U-235 joue donc la carte du film de guerre 39-45, option sous-marin, ce pour quoi on lui a alloué un budget de 3,5 millions d’euros, c’est à dire au bas mot dix fois moins que la moindre production américaine du même genre (pour mémoire, le budget de U-571 était de 62 millions de dollars). Mais ne fuyez pas pour autant – si en effet on a l’impression d’avoir tout vu dans le domaine du film de sous-marin, le film de Sven Huybrechts a néanmoins l’intelligence de prendre le temps de présenter, grosso modo durant la première moitié du film, son attachant groupe de mercenaires. Chaque personnalité, incarnée par une série d’acteurs s’imposant comme autant de « gueules » de cinéma (Koen De Bouw, Thure Riefenstein, Joren Seldeslachts, Sven De Ridder…), sera donc développée avec soin à travers quelques exploits et autres prises de guerre, qui prendra peu à peu les atours d’un récit plus classique de commando suicide dont la finalité est de « buter plein de nazis ». Au final, ces personnages hauts en couleurs, aux physiques très particuliers / très marqués de façon à tous être différenciés de la façon la plus claire et la plus rapide possible, constitueront vraiment le point fort du film, en termes d’immersion – et même d’émotion, le film réussissant même le tour de force de se montrer réellement émouvant à plusieurs reprises.

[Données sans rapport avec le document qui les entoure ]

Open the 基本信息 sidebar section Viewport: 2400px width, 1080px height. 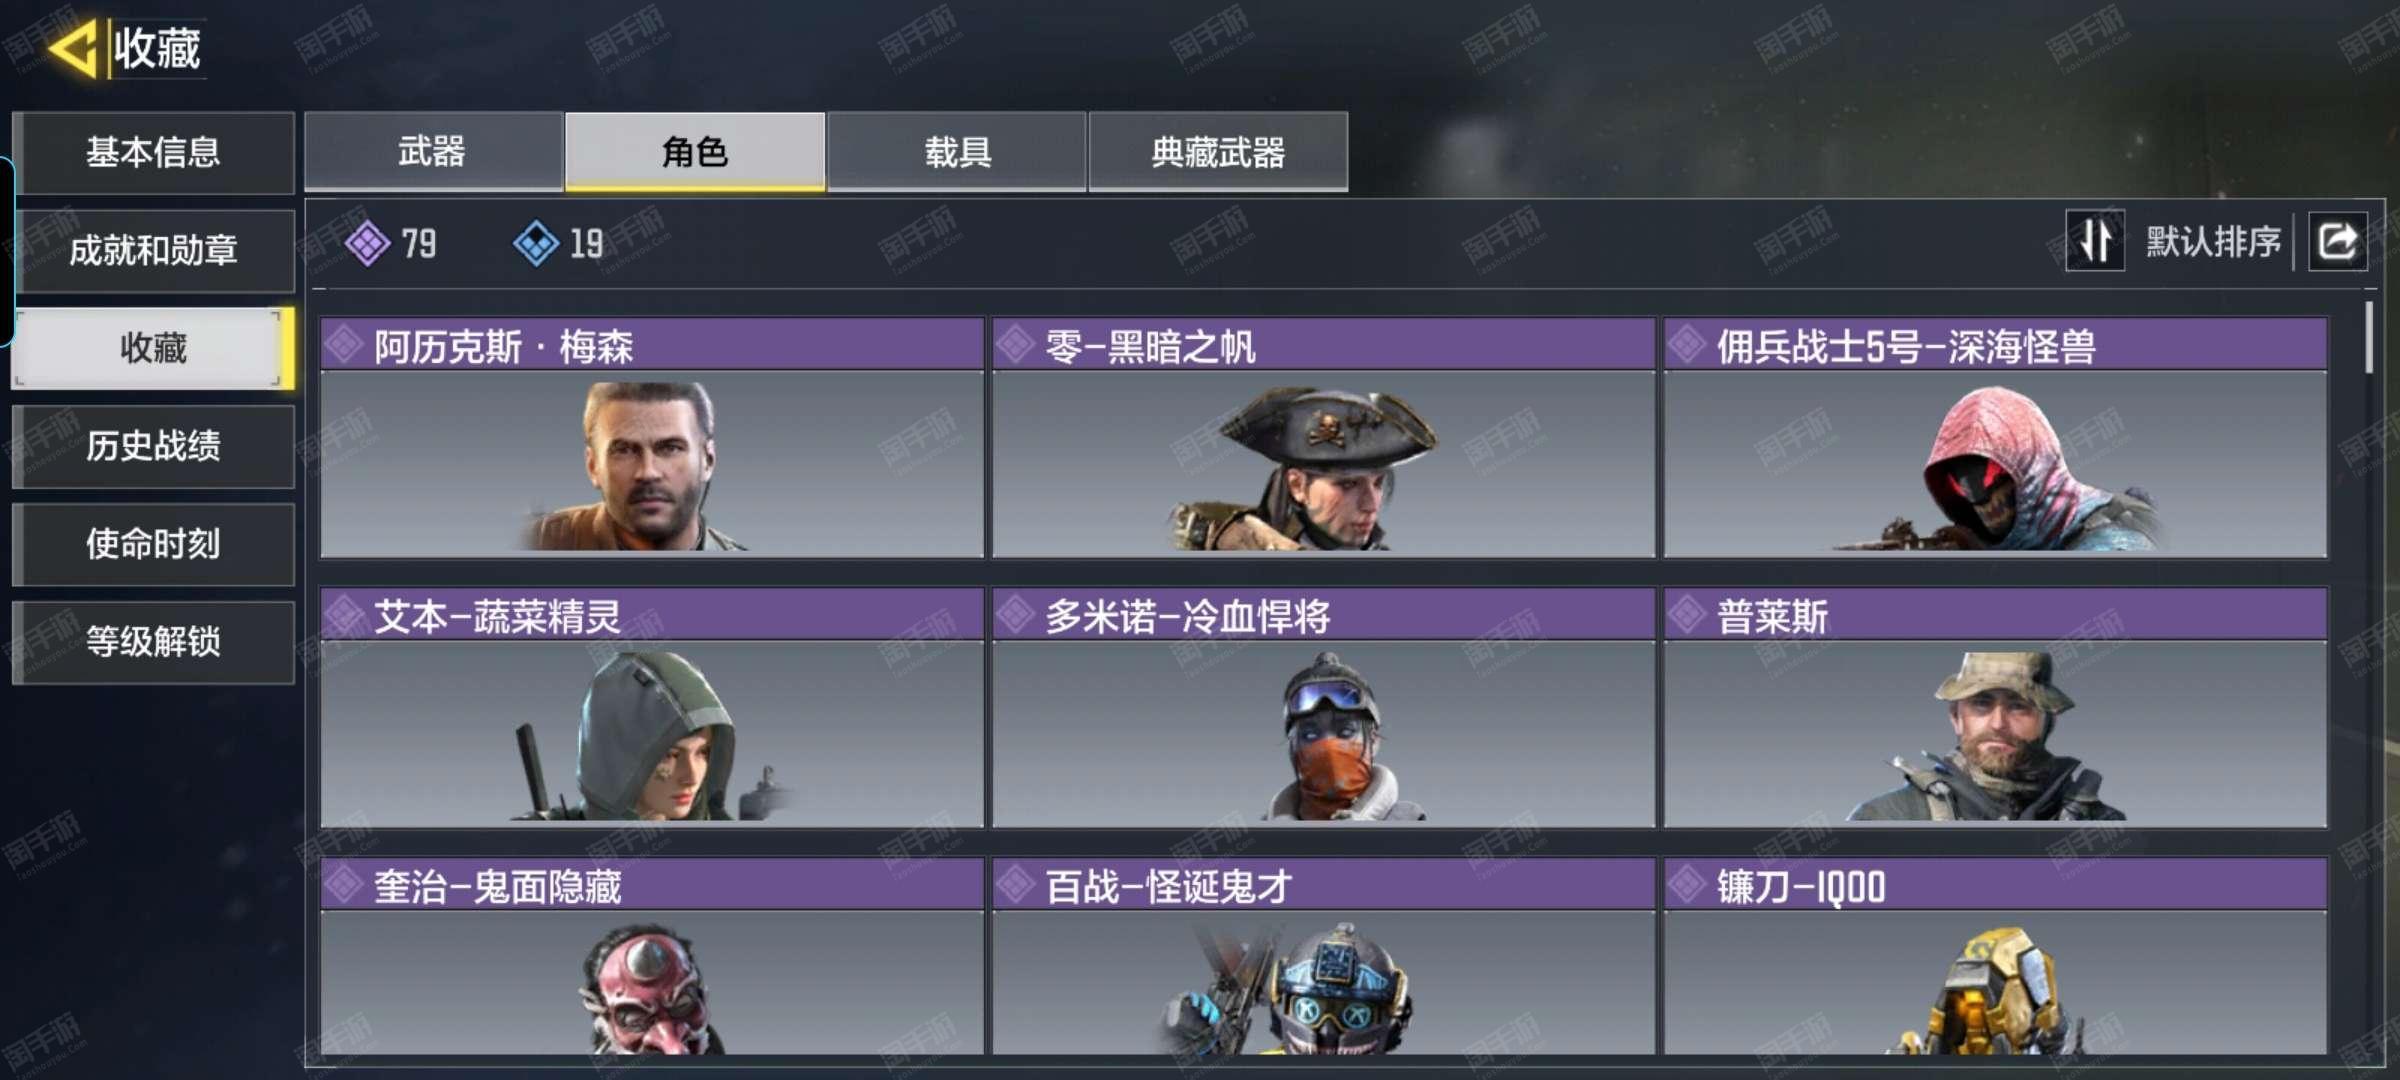[x=154, y=152]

Un accent tout particulier est également mis sur l’humour, référentiel, post-moderne et gentiment « punk », et U-235 ne manquera pas, de fait, d’évoquer Inglourious Basterds (Quentin Tarantino, 2009). Pour autant, et si ce genre d’influence manifeste pourrait clairement avoir tendance à vampiriser complètement le film, on notera que ce n’est finalement pas le cas avec le film de Sven Huybrechts, qui parviendra sans peine à se trouver une véritable personnalité, grâce notamment à l’arc narratif suivant les personnages de Nadine (Ella-June Henrard) et Filip (Joren Seldeslachts), et qui nous propose de très belles scènes, passionnées et romantiques, qui créent une espèce de « respiration » bienvenue entre deux scènes plus humoristiques ou plus cruelles – parce qu’U-235 peut également se montrer d’une violence assez intense, à base de tête explosée au dessus d’une baignoire, de jambes découpées à la scie ou de petit bébé sacrifié, lui aussi au dessus d’une baignoire d’ailleurs. Mis à part le personnage de Jäger (Thure Riefenstein), les nazis sont montrés sans nuances, mais cela colle parfaitement à l’esprit franc-tireur et assez jouissif de l’ensemble. Seule ombre au tableau : certains effets spéciaux qui traduisent pour le coup de façon assez claire la nature modeste de l’entreprise, et font un peu retomber la portée de scènes qui auraient pu s’avérer mémorables.
Conclusion
Contre toute attente, U-235 n’est donc pas le petit film de guerre de série B rébarbatif et déjà vu cent fois auquel on aurait pu s’attendre, surtout à la découverte de son affiche française, aux motifs particulièrement éculés. Allant beaucoup plus chercher du côté des 12 salopards et surtout d’Inglourious Basterds que de U-571 ou Das boot, ce petit film belge s’avère une véritable surprise. A la fois drôle, cruel, et déployant occasionnellement une efficacité rentre-dedans absolument réjouissante (cette scène d’ouverture !), U-235 est un divertissement extrêmement bien tenu, qu’on prendra probablement plaisir à voir et à revoir dans les années à venir.
Attention : suite aux mesures de confinement liées à la crise sanitaire du COVID-19, Wild Side a dû s’adapter et reporter la sortie DVD & Blu-ray d’U-235, qui demeure néanmoins disponible en VOD & achat digital depuis le 7 avril.